§ **What is being asked**
Take every line from the listing below that contains "under".
########################################
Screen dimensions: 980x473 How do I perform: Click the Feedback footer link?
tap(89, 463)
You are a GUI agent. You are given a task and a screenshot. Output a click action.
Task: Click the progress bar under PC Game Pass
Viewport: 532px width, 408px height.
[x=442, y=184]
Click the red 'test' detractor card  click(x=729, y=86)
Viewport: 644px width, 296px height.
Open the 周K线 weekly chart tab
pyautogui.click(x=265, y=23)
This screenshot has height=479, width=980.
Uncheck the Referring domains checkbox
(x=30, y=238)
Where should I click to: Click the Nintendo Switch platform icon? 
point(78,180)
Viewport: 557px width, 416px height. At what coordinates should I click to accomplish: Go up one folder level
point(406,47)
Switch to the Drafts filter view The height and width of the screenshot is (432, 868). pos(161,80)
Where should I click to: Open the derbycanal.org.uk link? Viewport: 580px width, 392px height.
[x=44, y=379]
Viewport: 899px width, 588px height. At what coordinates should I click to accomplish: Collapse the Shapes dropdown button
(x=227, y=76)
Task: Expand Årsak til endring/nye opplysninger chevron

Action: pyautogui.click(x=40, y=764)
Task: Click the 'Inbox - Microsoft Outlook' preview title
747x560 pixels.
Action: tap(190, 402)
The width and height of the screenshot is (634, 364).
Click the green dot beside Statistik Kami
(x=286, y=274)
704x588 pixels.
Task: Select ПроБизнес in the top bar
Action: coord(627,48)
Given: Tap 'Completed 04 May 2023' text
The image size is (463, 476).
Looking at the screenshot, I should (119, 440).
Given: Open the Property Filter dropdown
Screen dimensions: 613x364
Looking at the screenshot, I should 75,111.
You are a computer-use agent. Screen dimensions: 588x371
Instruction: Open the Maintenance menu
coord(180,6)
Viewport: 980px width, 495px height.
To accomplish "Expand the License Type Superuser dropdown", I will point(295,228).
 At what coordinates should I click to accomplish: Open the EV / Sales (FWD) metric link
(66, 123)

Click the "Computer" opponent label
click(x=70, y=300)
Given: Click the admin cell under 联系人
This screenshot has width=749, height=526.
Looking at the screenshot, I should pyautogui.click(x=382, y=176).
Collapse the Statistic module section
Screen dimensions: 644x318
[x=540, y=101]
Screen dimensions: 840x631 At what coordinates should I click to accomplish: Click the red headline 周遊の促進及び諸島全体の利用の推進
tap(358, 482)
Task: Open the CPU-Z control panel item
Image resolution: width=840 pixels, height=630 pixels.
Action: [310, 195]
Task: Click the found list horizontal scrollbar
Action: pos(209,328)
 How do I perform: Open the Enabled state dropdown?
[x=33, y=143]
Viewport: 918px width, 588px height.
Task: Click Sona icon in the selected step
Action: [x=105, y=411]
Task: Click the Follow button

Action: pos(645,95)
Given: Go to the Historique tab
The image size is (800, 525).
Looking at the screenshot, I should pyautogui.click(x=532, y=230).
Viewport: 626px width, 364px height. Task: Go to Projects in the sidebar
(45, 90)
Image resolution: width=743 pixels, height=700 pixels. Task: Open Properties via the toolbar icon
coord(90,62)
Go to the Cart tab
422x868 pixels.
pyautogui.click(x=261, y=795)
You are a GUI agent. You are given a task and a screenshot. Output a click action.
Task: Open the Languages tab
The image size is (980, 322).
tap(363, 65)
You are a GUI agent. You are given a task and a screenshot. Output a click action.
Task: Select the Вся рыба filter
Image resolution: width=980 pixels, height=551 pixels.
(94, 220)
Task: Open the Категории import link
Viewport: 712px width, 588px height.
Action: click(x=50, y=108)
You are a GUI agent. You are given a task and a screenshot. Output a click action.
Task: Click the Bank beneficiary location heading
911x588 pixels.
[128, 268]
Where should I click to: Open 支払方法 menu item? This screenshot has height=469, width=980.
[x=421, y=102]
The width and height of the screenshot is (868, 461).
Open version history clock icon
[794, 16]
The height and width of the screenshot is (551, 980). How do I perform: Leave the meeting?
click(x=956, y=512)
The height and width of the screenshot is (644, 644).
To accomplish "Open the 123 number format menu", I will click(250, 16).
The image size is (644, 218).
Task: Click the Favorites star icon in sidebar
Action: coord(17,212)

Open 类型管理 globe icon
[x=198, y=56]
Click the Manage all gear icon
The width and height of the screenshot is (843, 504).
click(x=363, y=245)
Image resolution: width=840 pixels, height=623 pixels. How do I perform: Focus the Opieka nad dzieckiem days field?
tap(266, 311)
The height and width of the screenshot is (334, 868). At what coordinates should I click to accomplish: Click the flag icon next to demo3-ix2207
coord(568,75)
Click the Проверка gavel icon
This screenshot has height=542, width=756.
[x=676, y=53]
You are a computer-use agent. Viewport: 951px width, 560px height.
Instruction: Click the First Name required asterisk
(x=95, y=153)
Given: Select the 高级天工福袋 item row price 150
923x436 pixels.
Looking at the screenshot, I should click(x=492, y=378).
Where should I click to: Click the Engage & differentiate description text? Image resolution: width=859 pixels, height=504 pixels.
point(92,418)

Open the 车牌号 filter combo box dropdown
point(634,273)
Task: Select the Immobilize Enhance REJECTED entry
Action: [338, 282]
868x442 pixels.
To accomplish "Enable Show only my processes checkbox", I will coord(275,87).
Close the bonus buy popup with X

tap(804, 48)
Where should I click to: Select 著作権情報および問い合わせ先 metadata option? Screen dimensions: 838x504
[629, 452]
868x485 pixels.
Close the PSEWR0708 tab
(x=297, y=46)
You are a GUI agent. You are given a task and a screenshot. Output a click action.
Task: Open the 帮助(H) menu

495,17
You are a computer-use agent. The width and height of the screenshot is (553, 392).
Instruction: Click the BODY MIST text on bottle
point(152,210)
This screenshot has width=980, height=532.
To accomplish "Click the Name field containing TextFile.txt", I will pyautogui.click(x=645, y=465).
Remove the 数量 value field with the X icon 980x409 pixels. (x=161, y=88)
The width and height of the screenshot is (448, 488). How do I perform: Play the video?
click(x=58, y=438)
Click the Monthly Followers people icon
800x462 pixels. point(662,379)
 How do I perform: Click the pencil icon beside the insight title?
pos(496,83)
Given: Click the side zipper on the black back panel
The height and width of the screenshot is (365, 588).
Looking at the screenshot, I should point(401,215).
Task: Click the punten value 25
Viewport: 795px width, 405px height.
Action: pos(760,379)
########################################
§ **Your solution**
Task: Click the progress bar under PC Game Pass
Given: Click the admin cell under 联系人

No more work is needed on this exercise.